STATED TASK: Could you write out everything in the dim sum guide from "On the weekend: order" down to "with their kids.", switching "wait staff" to "servers"?

In 1996, Phoenix was one of the first restaurants to introduce dim sum to Chicago. Its customer base has grown over the years, and today, even with other dim sum restaurants up and down the block, you’ll find long lines winding out the door on any given Sunday.
Sound intimidating? It doesn't have to be.
Here's our guide to dim-sum dining, with a few tips from Eddy.
On the weekend: order dim sum off a cart
On weekends and special holidays, the wait staff winds traditional dim sum carts around tables, lifting lids off stacked steamer baskets to reveal the enticing contents. Should you see something you like, they leave the basket on your table and put a checkmark on your bill (it’s tallied at the end).
Phoenix is one of the only dim-sum restaurants in Chicago that still uses these carts. When I ask Eddy why they keep them, he says “tradition.” Not only to impress the tourists who come in, but also to let Chinese-American customers share this bit of culture with their kids.
Hot tip: if you want to experience the pushcarts without the crowds, head over on a Saturday, which tends to be less busy than Sundays, Eddy says.
On a weekday: order dim sum off the menu
Cartless weekdays offer a quiet, more peaceful atmosphere for ordering off the paper menu, which you can find near the hostess stand. Don't be intimidated—the menu has pictures; it has numbers; it has names written in both Chinese and English. And best of all, you need only point to what you want to have it brought out from the kitchen.

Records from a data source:
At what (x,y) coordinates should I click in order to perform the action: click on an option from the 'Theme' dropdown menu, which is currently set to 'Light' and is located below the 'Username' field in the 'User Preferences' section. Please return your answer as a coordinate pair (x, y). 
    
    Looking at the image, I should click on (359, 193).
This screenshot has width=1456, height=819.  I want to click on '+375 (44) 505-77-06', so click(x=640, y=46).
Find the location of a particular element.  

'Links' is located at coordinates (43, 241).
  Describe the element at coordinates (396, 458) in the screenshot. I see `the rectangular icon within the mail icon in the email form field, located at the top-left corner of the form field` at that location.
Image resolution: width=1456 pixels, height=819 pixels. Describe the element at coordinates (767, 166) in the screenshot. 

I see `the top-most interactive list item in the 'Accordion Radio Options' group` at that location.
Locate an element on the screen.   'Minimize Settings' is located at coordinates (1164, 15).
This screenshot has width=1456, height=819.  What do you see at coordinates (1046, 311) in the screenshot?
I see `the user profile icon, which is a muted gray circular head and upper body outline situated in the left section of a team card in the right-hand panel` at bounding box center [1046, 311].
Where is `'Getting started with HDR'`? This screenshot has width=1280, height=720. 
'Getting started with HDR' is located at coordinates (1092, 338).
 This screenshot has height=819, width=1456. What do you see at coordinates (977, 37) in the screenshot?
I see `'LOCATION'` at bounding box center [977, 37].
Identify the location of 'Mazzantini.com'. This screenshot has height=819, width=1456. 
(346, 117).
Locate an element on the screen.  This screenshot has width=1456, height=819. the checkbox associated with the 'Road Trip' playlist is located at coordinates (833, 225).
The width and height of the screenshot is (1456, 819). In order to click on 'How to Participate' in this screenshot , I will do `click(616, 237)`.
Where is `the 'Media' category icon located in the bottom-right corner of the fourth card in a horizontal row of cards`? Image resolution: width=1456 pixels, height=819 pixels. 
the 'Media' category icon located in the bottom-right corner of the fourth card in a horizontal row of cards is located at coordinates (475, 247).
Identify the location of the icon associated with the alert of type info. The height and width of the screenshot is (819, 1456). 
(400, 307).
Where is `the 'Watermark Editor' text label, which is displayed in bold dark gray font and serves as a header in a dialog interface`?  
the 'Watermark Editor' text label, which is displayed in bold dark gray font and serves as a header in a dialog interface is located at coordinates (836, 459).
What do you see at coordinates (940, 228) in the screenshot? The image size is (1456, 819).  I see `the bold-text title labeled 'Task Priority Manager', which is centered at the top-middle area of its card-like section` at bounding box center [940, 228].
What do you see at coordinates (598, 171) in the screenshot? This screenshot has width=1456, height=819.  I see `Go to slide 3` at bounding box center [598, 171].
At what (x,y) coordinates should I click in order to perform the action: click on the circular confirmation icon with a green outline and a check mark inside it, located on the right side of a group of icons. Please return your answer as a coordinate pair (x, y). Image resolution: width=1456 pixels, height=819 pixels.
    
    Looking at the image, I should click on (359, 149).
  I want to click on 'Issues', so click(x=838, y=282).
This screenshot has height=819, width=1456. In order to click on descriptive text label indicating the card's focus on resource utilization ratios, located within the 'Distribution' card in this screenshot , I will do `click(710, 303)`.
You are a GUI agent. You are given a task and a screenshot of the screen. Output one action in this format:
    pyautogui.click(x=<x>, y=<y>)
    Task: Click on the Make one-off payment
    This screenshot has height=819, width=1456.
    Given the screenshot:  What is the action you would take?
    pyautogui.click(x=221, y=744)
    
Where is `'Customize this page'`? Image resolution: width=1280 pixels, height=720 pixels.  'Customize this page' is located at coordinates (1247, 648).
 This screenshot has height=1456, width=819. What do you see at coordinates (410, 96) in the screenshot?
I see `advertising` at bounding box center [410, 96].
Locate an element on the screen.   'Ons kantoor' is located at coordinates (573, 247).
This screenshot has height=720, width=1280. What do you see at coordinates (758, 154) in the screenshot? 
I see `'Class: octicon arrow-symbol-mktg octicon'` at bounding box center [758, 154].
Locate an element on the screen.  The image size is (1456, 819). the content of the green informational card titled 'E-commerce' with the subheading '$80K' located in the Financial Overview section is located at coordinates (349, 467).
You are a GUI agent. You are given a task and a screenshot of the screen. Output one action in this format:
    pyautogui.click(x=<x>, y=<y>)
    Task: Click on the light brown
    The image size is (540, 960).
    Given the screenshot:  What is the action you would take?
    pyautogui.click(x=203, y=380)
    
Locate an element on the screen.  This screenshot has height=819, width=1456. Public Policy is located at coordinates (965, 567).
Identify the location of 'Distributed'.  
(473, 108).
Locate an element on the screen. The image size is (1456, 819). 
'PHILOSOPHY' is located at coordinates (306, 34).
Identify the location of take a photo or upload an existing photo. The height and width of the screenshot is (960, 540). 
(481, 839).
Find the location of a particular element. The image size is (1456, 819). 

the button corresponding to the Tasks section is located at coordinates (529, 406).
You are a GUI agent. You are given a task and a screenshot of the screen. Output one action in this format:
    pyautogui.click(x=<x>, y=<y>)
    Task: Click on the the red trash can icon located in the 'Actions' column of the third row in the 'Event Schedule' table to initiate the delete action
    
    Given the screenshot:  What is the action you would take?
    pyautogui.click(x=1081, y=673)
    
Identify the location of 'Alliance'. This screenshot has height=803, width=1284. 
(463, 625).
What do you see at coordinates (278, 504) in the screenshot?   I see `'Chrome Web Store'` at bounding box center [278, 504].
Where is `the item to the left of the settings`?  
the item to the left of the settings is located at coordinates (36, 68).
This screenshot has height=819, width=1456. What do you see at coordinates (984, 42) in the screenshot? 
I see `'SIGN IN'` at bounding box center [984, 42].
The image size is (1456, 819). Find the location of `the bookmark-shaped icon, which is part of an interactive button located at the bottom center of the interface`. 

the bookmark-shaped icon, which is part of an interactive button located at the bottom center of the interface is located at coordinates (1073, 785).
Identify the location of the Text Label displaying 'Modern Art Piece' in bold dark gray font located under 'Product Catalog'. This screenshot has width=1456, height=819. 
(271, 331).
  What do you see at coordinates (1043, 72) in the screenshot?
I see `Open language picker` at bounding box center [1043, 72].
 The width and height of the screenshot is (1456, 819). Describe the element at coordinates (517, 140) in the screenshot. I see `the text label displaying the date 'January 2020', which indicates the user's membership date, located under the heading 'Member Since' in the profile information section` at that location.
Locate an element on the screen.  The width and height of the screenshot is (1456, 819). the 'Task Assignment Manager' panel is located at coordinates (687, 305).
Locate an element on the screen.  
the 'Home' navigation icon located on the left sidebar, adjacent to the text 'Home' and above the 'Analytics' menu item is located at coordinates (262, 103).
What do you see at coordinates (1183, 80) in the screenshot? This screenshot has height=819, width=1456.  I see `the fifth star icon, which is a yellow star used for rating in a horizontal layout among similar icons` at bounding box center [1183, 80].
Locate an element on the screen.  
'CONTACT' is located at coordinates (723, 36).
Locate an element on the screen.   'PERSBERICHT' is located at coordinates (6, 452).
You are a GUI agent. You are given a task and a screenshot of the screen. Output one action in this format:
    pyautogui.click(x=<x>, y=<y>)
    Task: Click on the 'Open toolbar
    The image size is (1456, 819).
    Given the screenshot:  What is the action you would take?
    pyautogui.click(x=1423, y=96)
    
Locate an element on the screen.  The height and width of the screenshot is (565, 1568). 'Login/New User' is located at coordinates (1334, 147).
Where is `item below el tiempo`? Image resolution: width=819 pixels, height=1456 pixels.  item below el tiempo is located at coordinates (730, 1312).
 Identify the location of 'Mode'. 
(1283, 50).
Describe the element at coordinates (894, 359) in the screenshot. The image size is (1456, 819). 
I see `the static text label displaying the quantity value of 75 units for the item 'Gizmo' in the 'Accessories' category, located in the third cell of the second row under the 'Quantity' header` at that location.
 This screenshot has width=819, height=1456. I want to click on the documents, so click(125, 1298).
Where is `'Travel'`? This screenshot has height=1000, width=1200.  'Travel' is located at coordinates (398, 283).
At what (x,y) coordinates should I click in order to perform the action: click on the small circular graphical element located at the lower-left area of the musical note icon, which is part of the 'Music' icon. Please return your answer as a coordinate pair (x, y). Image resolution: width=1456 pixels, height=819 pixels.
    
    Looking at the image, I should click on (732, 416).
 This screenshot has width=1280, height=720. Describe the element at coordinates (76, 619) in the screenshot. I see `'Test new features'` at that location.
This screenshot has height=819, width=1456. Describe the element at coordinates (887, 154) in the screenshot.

TASK ANSWER:
On the weekend: order dim sum off a cart
On weekends and special holidays, the servers winds traditional dim sum carts around tables, lifting lids off stacked steamer baskets to reveal the enticing contents. Should you see something you like, they leave the basket on your table and put a checkmark on your bill (it’s tallied at the end).
Phoenix is one of the only dim-sum restaurants in Chicago that still uses these carts. When I ask Eddy why they keep them, he says “tradition.” Not only to impress the tourists who come in, but also to let Chinese-American customers share this bit of culture with their kids.